O Brasil já tem o primeiro negro líder do Supremo Tribunal
Filho de um pedreiro chega ao topo do sistema judicial. Escolhido por Lula, foi duro no caso Mensalão. Há quem já o veja Presidente
Conta que, já como juiz do Supremo, quando ia jantar a restaurantes do Rio de Janeiro, chegava a ser confundido com o porteiro que arruma os carros dos clientes ricos. Agora, Joaquim Barbosa vai ser presidente do Supremo Tribunal Federal, o primeiro negro a liderar a mais alta instância judicial do Brasil.
Eleito anteontem pelos seus pares para um mandato de dois anos, a escolha de Joaquim Barbosa, 58 anos, cumpre a tradição de ser indicado para o cargo o mais antigo dos juízes que ainda não tenham exercido a função. Em votação secreta foi eleito por nove votos contra um. Seguindo a praxe de os juízes não votarem em si próprios, terá sido dele o voto contrário, escreveu O Globo.
Anunciou que no seu mandato, a partir de dia 22, "não haverá turbulências nem grandes inovações". Mas o facto de ser o primeiro negro a presidir ao Supremo é, por si só, novidade, num país com população maioritariamente negra e mestiça. Cabe-lhe o lugar de topo de um aparelho de justiça que considera discriminatório. "O sistema penal brasileiro penaliza muito sobretudo os negros, os pobres, as minorias em geral", disse há tempos, segundo a AFP.
Discreto, aguerrido, de temperamento forte, Joaquim Barbosa desempenhou com firmeza a função de relator do processo Mensalão, o maior caso anticorrupção do país, considerando culpados a maior parte dos mais de três dezenas de acusados, políticos, empresários, banqueiros. Já esta semana, foram condenados três colaboradores do ex-Presidente Lula da Silva, por desvio de fundos públicos para compra de apoio político no Congresso, entre 2003 e 2005.
Herói? "Nem um pouco"
A sua actuação, que ainda criou dúvidas sobre a sua eleição para o cargo, tornou-o uma celebridade nas redes sociais. Herói? "Nem um pouco, sou um anti-herói, não dou bola pra essas coisas. Mas fico muito grato com a manifestação das pessoas", disse, citado pelo Jornal do Brasil.
Filho de um pedreiro e de uma dona de casa, mais velho de oito filhos partiu, ainda adolescente, de Paracatu, Minas Gerais, onde nasceu, para Brasília. Trabalhou nas limpezas de um tribunal e na gráfica de um jornal para pagar os estudos. Licenciou-se em Direito na universidade de Brasília e esteve para frequentar uma prestigiada escola de diplomatas. Mas reprovou no exame oral, "sem dúvida por causa da cor da pele", escreveu o Estado de São Paulo. Foi oficial de justiça até integrar o Ministério Público, durante 19 anos, e exerceu vários cargos na administração pública federal.
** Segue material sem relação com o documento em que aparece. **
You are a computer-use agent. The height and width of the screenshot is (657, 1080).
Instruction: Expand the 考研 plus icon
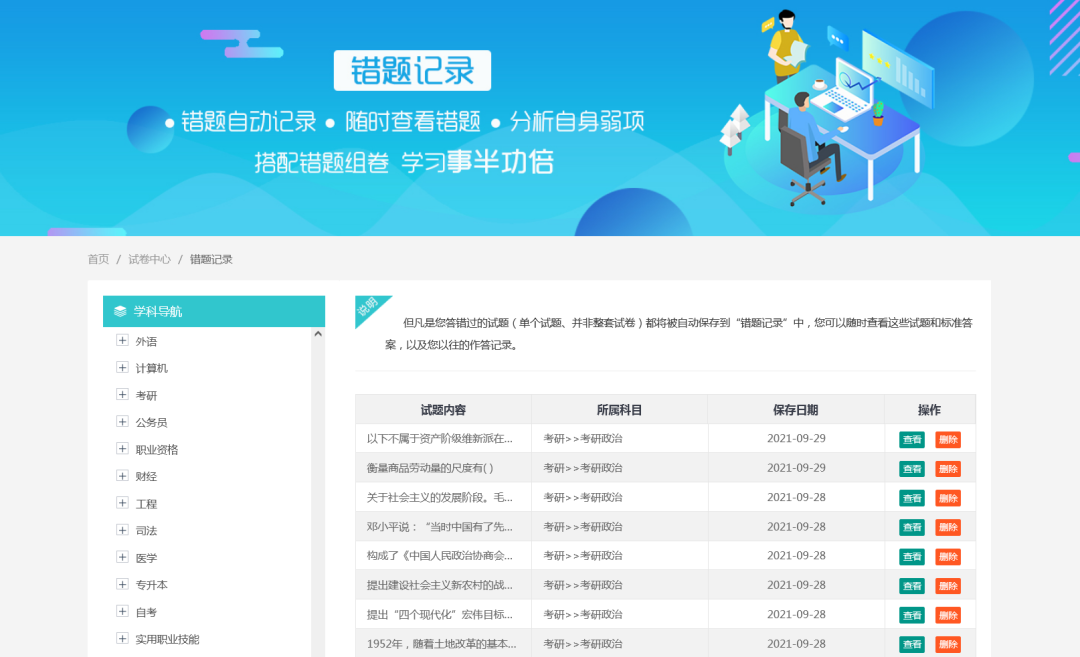coord(122,395)
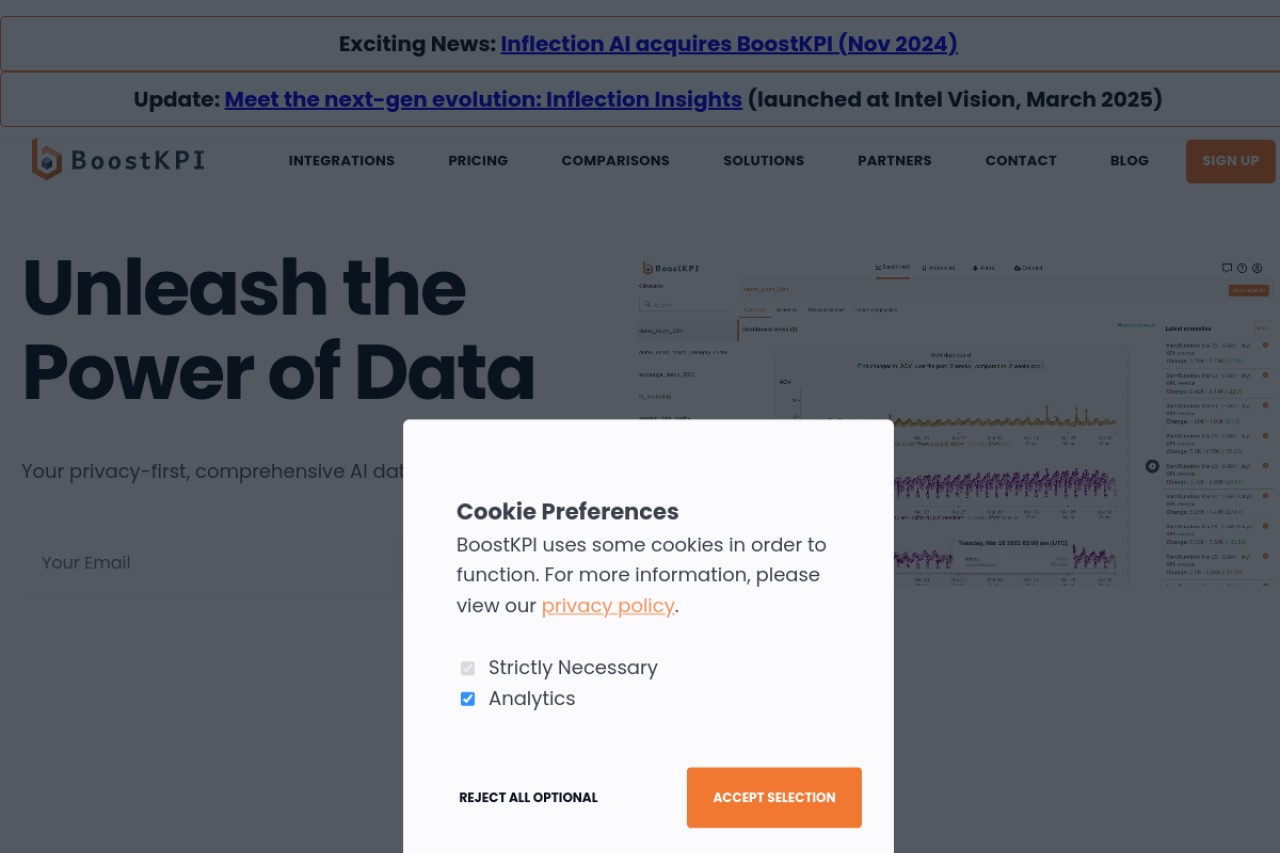Open Inflection AI acquires BoostKPI link

point(729,44)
Doutorou-se em Direito Público pela universidade parisiense Sorbonne, ensinou na Universidade do Estado do Rio de Janeiro e foi professor visitante na Columbia University School of Law, de Nova Iorque, e na University of California Los Angeles School of Law.
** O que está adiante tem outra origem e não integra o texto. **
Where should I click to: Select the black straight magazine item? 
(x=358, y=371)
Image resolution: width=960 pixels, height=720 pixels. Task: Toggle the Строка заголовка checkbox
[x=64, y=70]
Quando, em 2003, foi nomeado por Lula para o Supremo disse que o estudo o ajudou a romper as barreiras da discriminação. Não sem dificuldades. "Era de uma família pobre, lutei e consegui, mas sei que outros, nas mesmas condições, com a mesma vontade, não conseguiram, pois o sistema educacional cria mecanismos poderosos de exclusões de negros", disse, numa declaração agora recuperada pel"O Globo.
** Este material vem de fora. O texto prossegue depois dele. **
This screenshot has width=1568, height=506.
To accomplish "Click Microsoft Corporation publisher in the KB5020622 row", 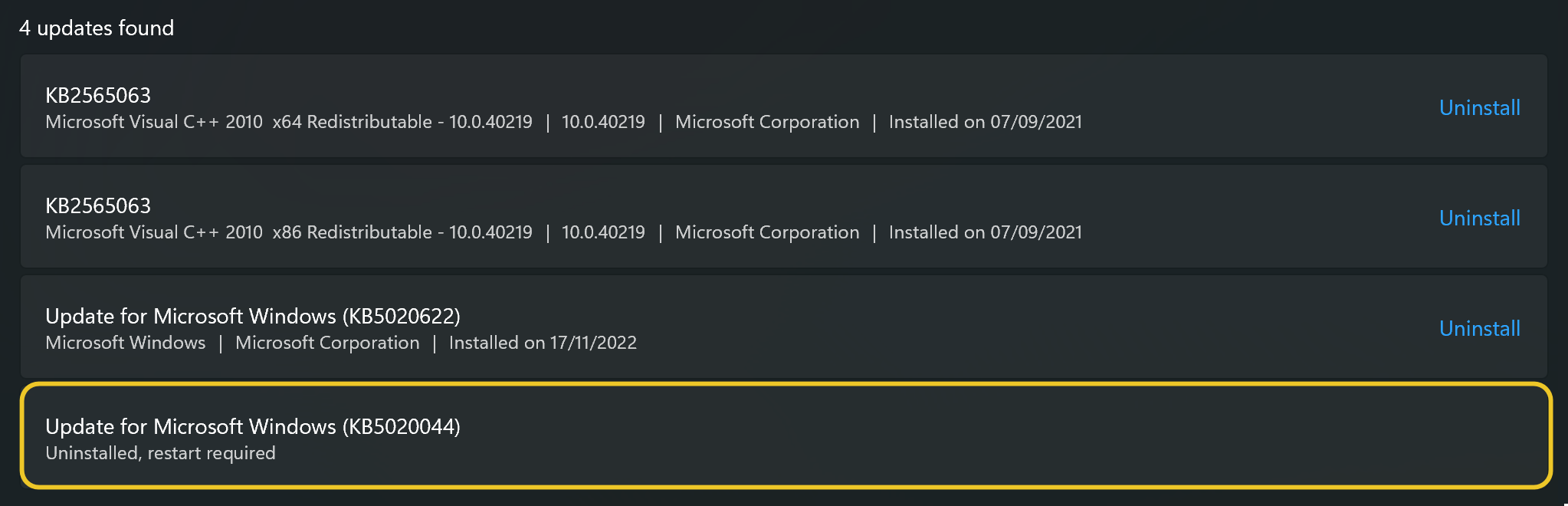I will click(327, 343).
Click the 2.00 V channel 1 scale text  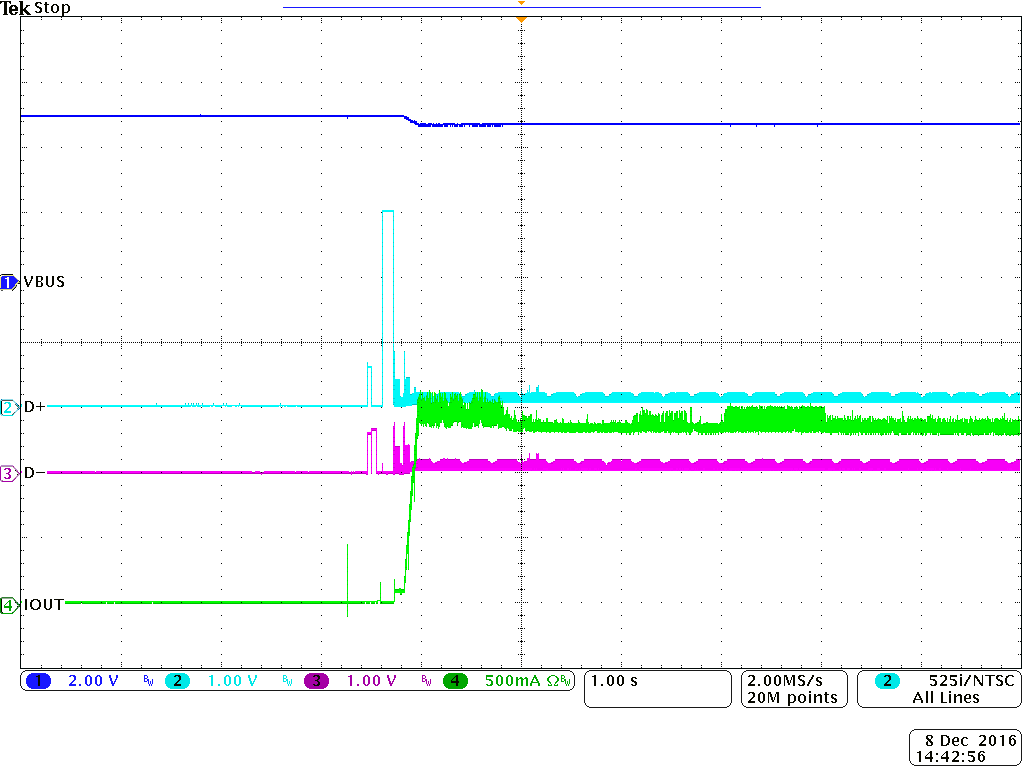(94, 681)
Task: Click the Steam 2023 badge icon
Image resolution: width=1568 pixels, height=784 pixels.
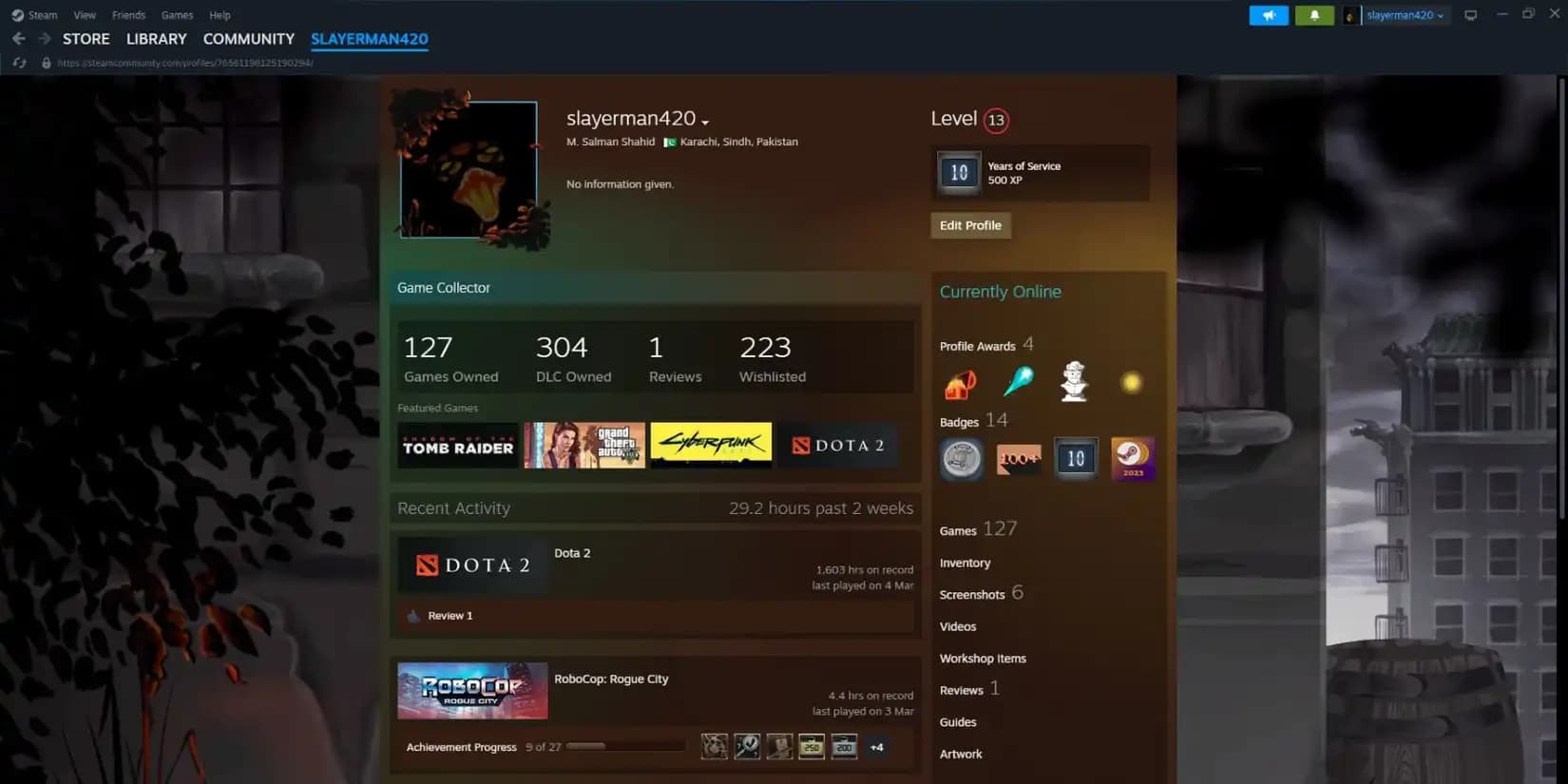Action: click(x=1133, y=458)
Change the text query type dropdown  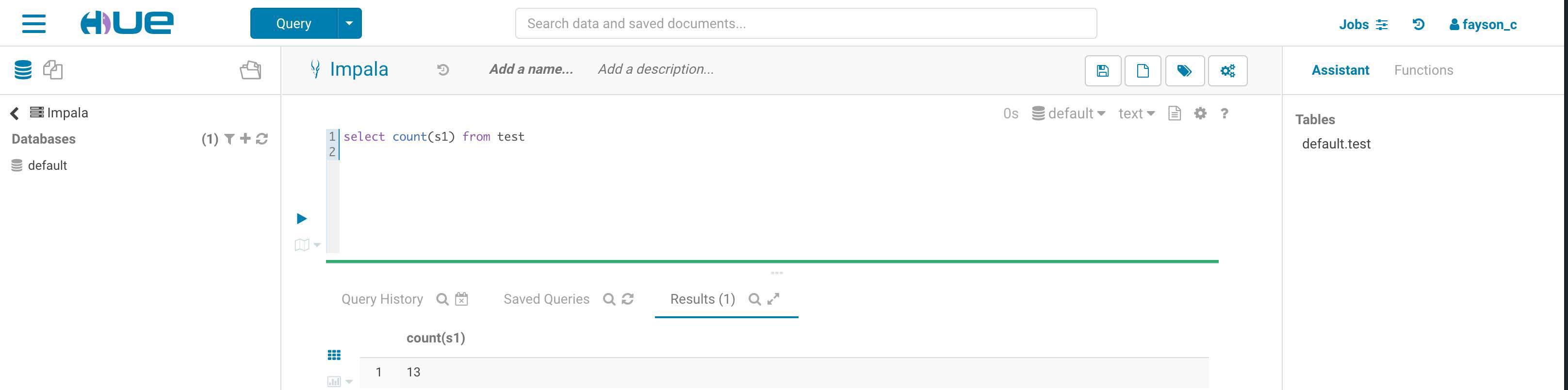(1136, 114)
A popularidade de Barbosa, que recentemente disse ter votado em Lula e, depois, em Dilma Roussef, a actual Presidente, levou à criação de um site em que o seu nome é proposto para a Presidência. Mas o trajecto e as palavras deste juiz tornam esse cenário longínquo. Fez carreira à margem da política partidária e não parece disposto a mudar. "Ir para a política? Não. Nunca fiz política, não será agora que vou fazê-lo", disse ao Jornal do Brasil. Outro obstáculo seriam os problemas de coluna que lhe tornariam penoso o cargo e que, em 2008, o fizeram declinar a possibilidade de presidir ao Tribunal Superior Eleitoral, para poder tratar-se.